• Consigne de travail A
Relevez, dans l'ordre où ils sont énumérés, les éléments de la « spirale » décrite dans le texte sur la cinéphilie.
• Consigne de travail B
Poursuivez le texte sur la cinéphilie à partir de sa dernière phrase.

• Extrait du document

Contrairement à ce qu’avaient pensé et écrit nos aînés [5], nous rêvions tous de devenir critiques de cinéma : la cinéphilie ne pouvait alors se concevoir pour nous sans un prolongement qui passait certes par la discussion héritée des ciné-clubs mais surtout par l’écriture qui devait nécessairement s’ensuivre. Alors on écrit, et beaucoup ; on noircit des rames de papier en copiant tel ou tel critique particulièrement estimé, jusqu’à trouver le ton juste, celui qui permet d’avoir un premier article accepté, puis un second et, une fois l’affaire engagée, on ne s’arrête plus, comme prisonnier d’une spirale : voir des films, écrire des articles, voir toujours plus de films, écrire toujours plus d’articles, un ou deux livres quand l’occasion se présente ; et puis un jour, un peu par lassitude, parce qu’on éprouve le sentiment de tourner en rond (le comble du cinéma !), beaucoup par nécessité, car dans ce métier bien peu vivent décemment de leur plume, on s’éloigne peu à peu mais durablement d’un monde finalement moins intéressant et stimulant qu’on aurait pu le penser. On entre enfin dans la vraie vie, et pour longtemps.
Ce bloc-notes numérique se veut essentiellement l’instrument d’une possible cinéphilie reconquise au terme d’une longue absence  --  exprimée aujourd’hui en toute liberté au gré de mes envies, voire de mes humeurs, à la première personne du singulier (on l’a sans doute déjà compris), sans souci particulier de l’actualité, mais sans pour autant la refuser, conjuguant mes commentaires au présent comme au passé et m’autorisant même parfois à parler d’autre chose que du cinéma (mais toujours en rapport avec lui). Les textes, courts ou longs, suivront ainsi les pentes de mon seul plaisir, sans règles particulières. Ou plutôt obéissant à une règle et une seule : la règle du je, et rien de plus.

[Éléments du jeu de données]
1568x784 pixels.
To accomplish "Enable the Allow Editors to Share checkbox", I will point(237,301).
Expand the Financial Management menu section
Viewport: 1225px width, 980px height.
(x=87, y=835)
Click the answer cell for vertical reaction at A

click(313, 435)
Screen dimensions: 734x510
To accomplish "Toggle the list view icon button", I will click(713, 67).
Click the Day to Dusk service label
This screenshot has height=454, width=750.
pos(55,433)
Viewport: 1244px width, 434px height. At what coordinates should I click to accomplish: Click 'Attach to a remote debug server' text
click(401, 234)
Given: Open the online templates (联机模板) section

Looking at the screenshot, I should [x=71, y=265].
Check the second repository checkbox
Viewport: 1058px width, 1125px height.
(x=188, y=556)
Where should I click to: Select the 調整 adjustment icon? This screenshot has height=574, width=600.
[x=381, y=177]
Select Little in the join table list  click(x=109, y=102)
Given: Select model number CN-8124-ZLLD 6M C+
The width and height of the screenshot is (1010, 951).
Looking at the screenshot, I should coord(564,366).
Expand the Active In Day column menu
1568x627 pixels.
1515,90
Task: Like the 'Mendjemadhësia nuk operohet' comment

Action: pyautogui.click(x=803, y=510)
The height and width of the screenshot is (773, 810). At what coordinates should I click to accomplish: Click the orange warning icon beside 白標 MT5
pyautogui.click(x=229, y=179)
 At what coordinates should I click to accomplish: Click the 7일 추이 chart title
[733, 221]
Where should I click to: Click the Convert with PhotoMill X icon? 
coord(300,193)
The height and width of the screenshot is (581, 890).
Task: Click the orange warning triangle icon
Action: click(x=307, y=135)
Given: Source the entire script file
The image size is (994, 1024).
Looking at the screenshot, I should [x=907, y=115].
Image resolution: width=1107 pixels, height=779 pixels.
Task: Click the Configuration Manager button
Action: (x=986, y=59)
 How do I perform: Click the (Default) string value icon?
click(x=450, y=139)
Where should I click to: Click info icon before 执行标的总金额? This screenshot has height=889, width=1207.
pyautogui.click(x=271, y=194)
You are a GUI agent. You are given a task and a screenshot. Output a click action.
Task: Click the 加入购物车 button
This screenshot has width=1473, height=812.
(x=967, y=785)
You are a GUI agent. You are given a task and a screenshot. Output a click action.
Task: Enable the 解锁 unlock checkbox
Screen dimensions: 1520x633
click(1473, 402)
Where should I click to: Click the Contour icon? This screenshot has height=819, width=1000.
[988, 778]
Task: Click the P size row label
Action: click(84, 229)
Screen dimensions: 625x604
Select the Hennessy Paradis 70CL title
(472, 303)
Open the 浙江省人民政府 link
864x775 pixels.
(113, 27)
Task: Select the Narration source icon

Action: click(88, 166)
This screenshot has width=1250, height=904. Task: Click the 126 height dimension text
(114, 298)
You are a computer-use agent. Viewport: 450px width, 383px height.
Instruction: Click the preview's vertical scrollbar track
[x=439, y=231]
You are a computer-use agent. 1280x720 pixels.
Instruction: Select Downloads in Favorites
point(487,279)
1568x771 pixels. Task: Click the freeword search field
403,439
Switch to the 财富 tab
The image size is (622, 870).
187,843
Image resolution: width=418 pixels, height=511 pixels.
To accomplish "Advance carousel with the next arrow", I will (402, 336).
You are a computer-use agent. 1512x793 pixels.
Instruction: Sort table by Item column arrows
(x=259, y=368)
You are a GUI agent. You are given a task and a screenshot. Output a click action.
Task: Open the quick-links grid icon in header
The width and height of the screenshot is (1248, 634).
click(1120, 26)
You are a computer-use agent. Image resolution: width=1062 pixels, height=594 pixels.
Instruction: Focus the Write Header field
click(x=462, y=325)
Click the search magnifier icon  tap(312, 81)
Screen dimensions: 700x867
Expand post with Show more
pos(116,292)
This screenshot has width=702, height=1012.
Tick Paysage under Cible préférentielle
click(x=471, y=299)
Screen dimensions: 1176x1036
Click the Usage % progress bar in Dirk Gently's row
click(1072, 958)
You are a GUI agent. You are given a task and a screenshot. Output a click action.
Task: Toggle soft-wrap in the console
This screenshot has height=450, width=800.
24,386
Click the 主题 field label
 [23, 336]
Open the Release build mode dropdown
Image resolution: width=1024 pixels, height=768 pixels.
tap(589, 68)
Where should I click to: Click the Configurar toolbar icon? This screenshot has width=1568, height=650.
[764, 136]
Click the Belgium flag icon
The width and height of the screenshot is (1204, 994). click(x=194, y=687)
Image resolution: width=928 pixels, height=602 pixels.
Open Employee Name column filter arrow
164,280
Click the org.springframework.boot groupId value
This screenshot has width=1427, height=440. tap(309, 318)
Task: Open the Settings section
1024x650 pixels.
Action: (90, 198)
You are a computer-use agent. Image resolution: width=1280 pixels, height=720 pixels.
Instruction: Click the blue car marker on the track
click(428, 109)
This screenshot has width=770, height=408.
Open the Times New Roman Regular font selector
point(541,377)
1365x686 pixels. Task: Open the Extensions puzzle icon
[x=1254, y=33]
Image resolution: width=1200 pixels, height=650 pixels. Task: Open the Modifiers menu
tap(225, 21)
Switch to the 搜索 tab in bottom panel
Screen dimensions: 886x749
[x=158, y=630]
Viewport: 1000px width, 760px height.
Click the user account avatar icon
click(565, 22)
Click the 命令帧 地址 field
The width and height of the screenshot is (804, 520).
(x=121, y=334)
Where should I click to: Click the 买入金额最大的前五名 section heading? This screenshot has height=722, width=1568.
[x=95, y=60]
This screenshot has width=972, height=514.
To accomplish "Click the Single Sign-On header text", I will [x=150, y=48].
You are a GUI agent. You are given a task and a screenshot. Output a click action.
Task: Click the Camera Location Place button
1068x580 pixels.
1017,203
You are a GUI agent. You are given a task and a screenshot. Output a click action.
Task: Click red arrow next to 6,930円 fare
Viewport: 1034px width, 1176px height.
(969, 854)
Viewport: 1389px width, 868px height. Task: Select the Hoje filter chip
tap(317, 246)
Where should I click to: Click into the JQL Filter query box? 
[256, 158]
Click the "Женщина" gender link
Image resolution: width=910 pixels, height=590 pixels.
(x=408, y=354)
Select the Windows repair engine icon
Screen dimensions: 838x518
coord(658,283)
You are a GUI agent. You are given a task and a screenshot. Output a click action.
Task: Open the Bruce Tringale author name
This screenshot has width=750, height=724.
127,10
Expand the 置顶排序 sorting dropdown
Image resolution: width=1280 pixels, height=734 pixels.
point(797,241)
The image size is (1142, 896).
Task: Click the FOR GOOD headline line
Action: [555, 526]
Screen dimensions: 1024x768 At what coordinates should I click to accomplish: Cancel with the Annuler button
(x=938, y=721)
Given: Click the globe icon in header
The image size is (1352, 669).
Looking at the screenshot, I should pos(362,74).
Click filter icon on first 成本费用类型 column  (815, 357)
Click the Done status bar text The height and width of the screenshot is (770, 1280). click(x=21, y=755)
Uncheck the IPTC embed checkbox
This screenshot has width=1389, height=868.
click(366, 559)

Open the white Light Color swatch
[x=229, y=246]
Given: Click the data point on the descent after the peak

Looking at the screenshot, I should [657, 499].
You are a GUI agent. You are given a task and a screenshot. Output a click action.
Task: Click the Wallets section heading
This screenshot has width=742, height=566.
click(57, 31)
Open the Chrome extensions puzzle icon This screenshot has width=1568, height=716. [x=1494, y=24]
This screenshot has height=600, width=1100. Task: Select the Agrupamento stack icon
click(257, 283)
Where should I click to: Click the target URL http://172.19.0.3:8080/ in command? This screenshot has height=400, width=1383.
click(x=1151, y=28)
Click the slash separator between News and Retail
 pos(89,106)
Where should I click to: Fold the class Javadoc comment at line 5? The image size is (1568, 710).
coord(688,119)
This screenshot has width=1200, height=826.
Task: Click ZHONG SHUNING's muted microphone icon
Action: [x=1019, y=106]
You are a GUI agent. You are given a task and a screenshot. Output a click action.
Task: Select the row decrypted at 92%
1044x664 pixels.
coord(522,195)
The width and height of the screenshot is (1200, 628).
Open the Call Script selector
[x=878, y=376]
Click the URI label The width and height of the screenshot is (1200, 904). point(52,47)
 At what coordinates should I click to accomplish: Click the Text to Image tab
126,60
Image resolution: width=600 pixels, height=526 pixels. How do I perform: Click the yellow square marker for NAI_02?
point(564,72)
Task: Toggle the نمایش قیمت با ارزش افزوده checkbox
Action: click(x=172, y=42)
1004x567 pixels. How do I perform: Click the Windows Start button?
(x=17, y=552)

• Zone de réponse A
- voir des films
- écrire des articles
- voir toujours plus de films
- écrire toujours plus d'articles
- un ou deux livres quand l'occasion se présente

• Zone de réponse B
[1] Antoine de Baecque, La Cinéphilie. Invention d'un regard, histoire d'une culture. 1945-1968, Fayard, 2003, réédition collection Pluriel, Hachette Littérature, 2005, p.9. Un livre aussi intéressant que discutable et sur lequel je me propose de revenir un de ces jours.
[2] Ibid. p.9.
[3] Ainsi Kirk Douglas a-t-il eu longtemps pour moi la voix de Roger Rudel -- acteur dont j'ai découvert bien plus tard avec surprise (dans Le Boucher, de Claude Chabrol) le physique rien moins qu'hollywoodien.
[4] Où j'ai vu La Captive aux yeux clairs, de Howard Hawks, dans une copie en version originale dont une bobine passait brusquement à la version française, Kirk Douglas retrouvant le temps de quelques minutes la voix de Roger Rudel. Je partage ce souvenir et l'envie (à l'époque) de voir des films à tout prix et dans n'importe quelles conditions avec Edouard Waintrop.
[5] "Aucun enfant de France n'a jamais rêvé de devenir critique de cinéma lorsqu'il serait grand", François Truffaut, "Les Sept péchés capitaux de la critique", Arts, 6 juillet 1955, cité par de Baecque, op. cit., p.24.